Share.

9 Comments

  1. I recently heard to a fake ai-generated Lady Gaga leak that included several of the hard slop words: endless, electric, neon, etc. I suspected it was Suno generated, but now I’m positive.

    Suno really seems to like common but “vivid” words that might be suggested in a lesson on songwriting but probably wouldn’t ring true to the average real songwriter.

  2. It’s not clear to me what we see on the horizontal and the vertical axes, and it’s also not clear to me what the font size signifies. Could you please explain?

    The vertical axis appears to be totally random, so there’s no point in e.g. comparing the top ten percent to the bottom ten percent, right?

    The horizontal axis is apparently the interesting one, the one that indicates “likely word usage”. But how did you calculate that? It certainly can’t be the case that the words on the extreme left occur exclusively in “Suno” lyrics. I for sure know a few human-written lyrics that contain “joy” or “laughter”, so they must have a “likely word usage” larger than 0.0 for human-written lyrics as well. Is this something like a difference in probabilities, i.e. something like *P*(“suno”) – *P*(“genius”)? Or did you use some sort of [keyness](https://en.wikipedia.org/wiki/Keyword_(linguistics)) measure? But most keyness measures that I know aren’t restricted to a fixed data range, which your points on the x axis certainly are.

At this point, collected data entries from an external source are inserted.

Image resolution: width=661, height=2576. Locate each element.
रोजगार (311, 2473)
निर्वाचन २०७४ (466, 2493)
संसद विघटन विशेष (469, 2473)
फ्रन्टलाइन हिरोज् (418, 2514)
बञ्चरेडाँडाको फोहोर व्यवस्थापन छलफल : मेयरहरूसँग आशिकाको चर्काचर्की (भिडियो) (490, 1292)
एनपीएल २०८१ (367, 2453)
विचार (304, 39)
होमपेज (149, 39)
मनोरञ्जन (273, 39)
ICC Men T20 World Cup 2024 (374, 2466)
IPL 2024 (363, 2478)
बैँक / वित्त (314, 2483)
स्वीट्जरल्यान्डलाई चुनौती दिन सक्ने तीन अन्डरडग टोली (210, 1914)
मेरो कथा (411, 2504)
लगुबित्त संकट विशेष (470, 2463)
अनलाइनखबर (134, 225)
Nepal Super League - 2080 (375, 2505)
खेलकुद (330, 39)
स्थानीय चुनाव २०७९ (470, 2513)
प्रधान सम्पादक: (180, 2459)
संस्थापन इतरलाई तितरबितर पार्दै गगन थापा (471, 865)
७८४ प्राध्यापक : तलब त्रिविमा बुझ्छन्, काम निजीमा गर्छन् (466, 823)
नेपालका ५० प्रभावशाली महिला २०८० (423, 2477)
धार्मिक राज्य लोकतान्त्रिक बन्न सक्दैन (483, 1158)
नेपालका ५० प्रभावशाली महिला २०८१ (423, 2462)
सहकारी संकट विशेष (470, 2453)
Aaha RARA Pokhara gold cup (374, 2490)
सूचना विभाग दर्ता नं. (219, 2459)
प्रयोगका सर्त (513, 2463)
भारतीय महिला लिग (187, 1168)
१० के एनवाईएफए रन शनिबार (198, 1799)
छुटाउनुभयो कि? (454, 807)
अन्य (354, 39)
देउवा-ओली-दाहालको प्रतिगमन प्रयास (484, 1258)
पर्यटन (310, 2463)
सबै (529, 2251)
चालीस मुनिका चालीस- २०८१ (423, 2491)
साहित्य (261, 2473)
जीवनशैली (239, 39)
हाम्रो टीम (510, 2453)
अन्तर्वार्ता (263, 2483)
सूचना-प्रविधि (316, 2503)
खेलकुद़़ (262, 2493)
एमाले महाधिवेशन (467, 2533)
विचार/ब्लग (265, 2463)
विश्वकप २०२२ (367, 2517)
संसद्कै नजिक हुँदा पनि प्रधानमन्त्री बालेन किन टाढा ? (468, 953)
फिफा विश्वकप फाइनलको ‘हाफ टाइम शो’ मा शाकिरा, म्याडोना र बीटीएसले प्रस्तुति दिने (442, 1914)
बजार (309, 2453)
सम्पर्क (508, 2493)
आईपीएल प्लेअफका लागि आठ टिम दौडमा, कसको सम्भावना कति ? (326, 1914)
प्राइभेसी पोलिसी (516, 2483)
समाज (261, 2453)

    With regard to the font size, this may be related to absolute frequencies, as it’s the usual suspects like personal pronouns and articles that use a bigger font size (you know, those words that are usually filtered out in the first place). Is that really all that there is to it? If so, why even bother?

  3. Great post, saved it! What is this possible Rap bias about? Could you tell us a bit about your dataset & method?

  4. outragednitpicker on

    Stay on the left for 5-cent ice cream cones, Stay on the right to have your car keyed.